CN: You were the Director of Research in The University of Minnesota’s School of Social Work. How do you plan to apply this experience to CalSWEC and UC Berkeley’s School of Social Welfare?
Dean Edleson: 
Berkeley Social Welfare has a mission to be a thought-leader in our field. CalSWEC reflects that mission through a number of its initiatives, for example, the recently held Aging Summit. CalSWEC and the BASSC [Bay Area Social Services Consortium] are unique collaboratives that bring together regional and state leaders to improve the development of the social work workforce in child welfare, mental health, and hopefully in the future both aging and integrated health care.

I’ve worked extensively on local, state, and national initiatives as well as in a number of other countries. I founded a research and training center in Minnesota and know what it takes to develop an agenda that will have a national and international impact. I will bring this experience to my role as part of CalSWEC.
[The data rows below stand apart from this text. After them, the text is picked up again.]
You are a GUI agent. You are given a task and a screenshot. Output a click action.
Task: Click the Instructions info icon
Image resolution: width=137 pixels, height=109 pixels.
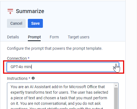33,78
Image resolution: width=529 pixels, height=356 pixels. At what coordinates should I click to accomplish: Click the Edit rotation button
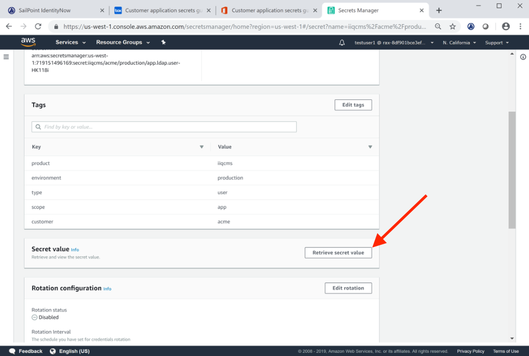[348, 288]
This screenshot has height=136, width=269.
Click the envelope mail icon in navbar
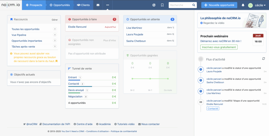[98, 5]
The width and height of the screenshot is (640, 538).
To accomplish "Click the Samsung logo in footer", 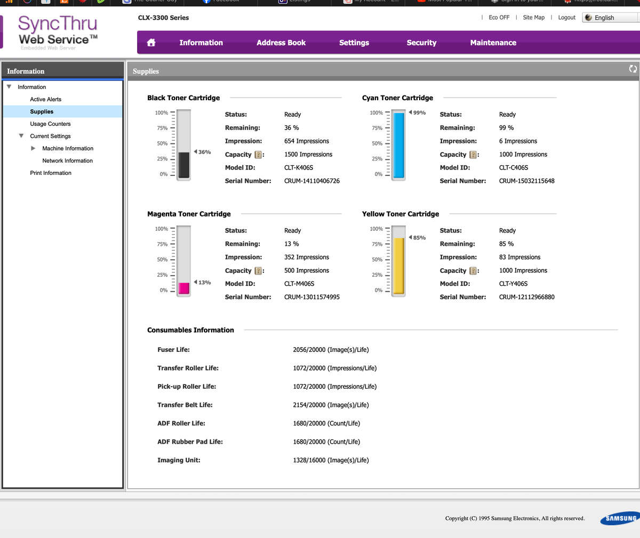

CN: As the principal investigator for CalSWEC, what do you envision for its future?
Dean Edleson:
CalSWEC has strong programming and a long history of statewide and national collaboration. It has a responsibility, as part of Berkeley Social Welfare, to go beyond this and become the global leader in training and information on the development of our workforce. We necessarily focus on California, but we should be a model for the rest of the country and provide the latest information to our entire profession on how to effectively develop our workforce. My hope is that CalSWEC grows fully into this promise of being a global leader in workforce training and research for the social work profession. Fulfilling this promise will require new strategic investments in staffing and program.